Wages in Malta and EU - gap widens

Saturday, 18 Aug 2012, 05:53

 

Two months ago Eurostat published a report on nominal hourly labour costs in the EU. It showed that Maltese workers are giving more than their fair share towards improving the country’s international competitiveness.  In Malta the nominal hourly labour costs rose by just 1.2 percent annually in the first quarter of the year to the Eurozone’s 2.0 percent and the EU27’s 1.7 percent.

Inflation has been rising faster than wages. Wages themselves rose by 1.1 percent.  It was non-wage costs, such as employers’ social contributions and other employment taxes (less subsidies) that increased by twice as much.

The annual increase in the wages component of working-day adjusted nominal labour costs has been falling for the last year, from 1.6 percent in the first quarter of last year, through 1.5 percent, 1.4 percent, and 1.3 percent to 1.1 per cent now.  This has helped mitigate the annual increase in hourly labour costs from 1.8 percent in the first quarter of last year to 1.2 percent in the beginning of 2012.  By comparison, Eurozone labour cost increases have been running 52 per cent higher than Maltese cost increases, whereas EU27 hourly cost increases have been 44 percent higher.

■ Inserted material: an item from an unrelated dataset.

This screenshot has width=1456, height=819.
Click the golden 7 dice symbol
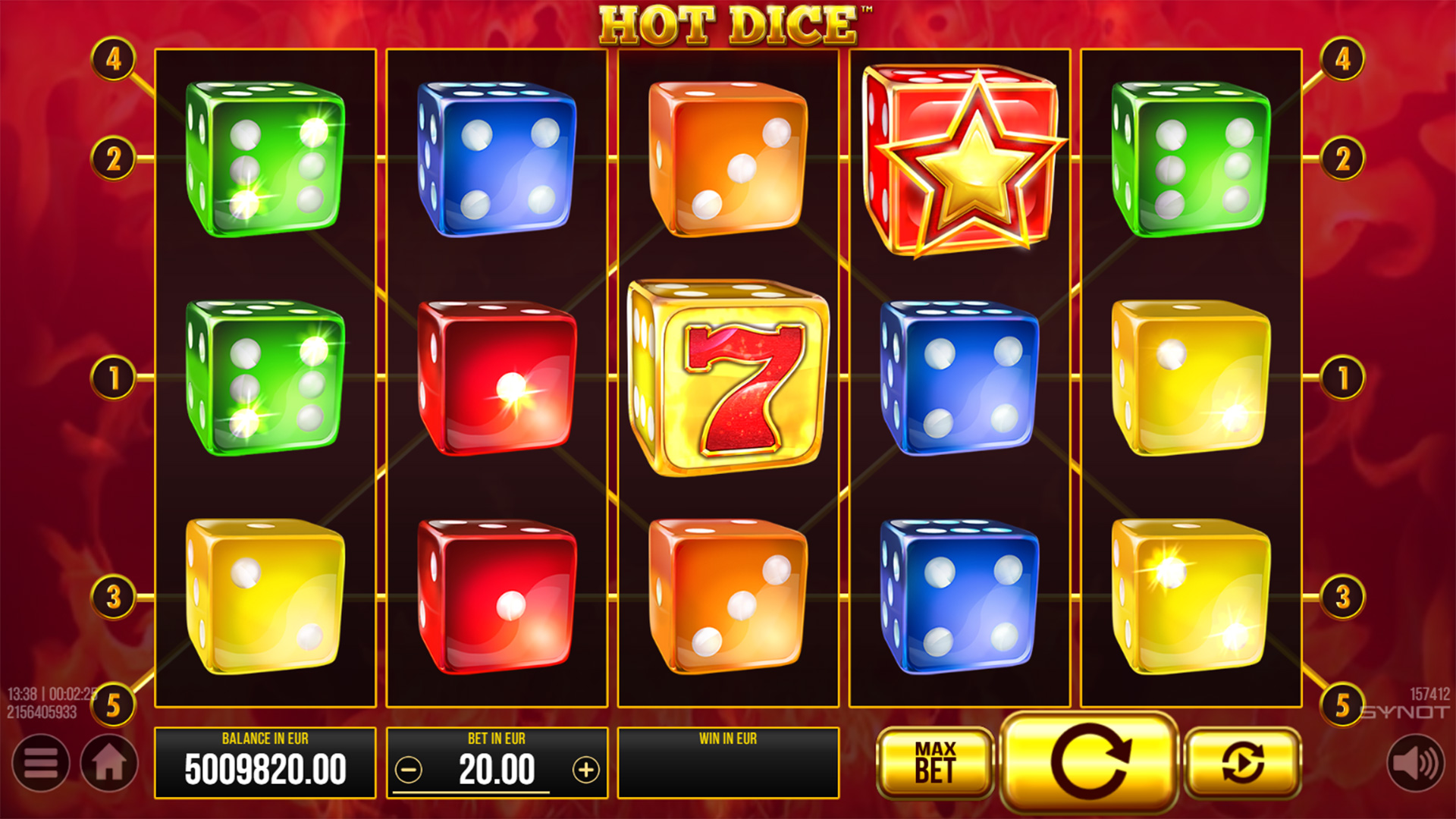point(729,378)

The most restrained have been workers in the construction sector, where cost increases averaged 0.5 percent in 2011 and went down to 0.1 percent in the first quarter of 2012 (the Eurozone average being 2.5 percent in 2011 and reduced to 1.9 percent).  Labour costs in services have also moderated, with nominal labour cost increases going down from 1.7 percent a year ago to 0.6 percent, compared to increases which have swung from 2.6 percent in 2011 to 1.8 percent this year in the Eurozone. 

Industry labour costs have been more stable and closer to the Eurozone figures.  In fact, the average increase last year was 3.0 percent (Eurozone: 3.1 percent reduced to 2.5 percent this year so far).

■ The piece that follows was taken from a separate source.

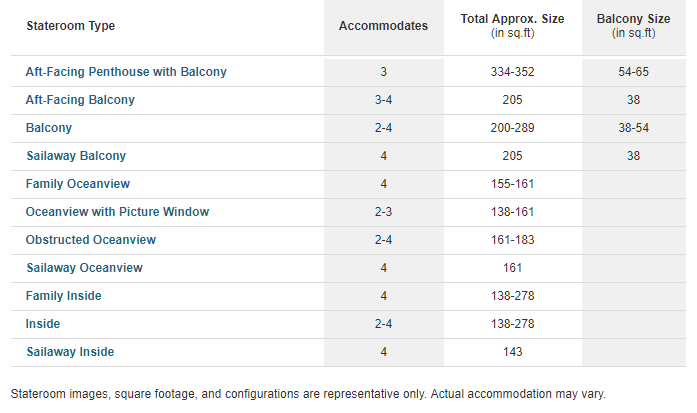Open the Family Oceanview link
697x413 pixels.
click(78, 184)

With annual inflation running at 2.5 percent last year, and increasing to 4.2 percent in July when compared to a year earlier, this means that real wages have been negatively affected.  This explains the reluctance of households to spend beyond what is strictly necessary.

Workers have been tightening their belt but the Nationalist Government continues to spend like crazy.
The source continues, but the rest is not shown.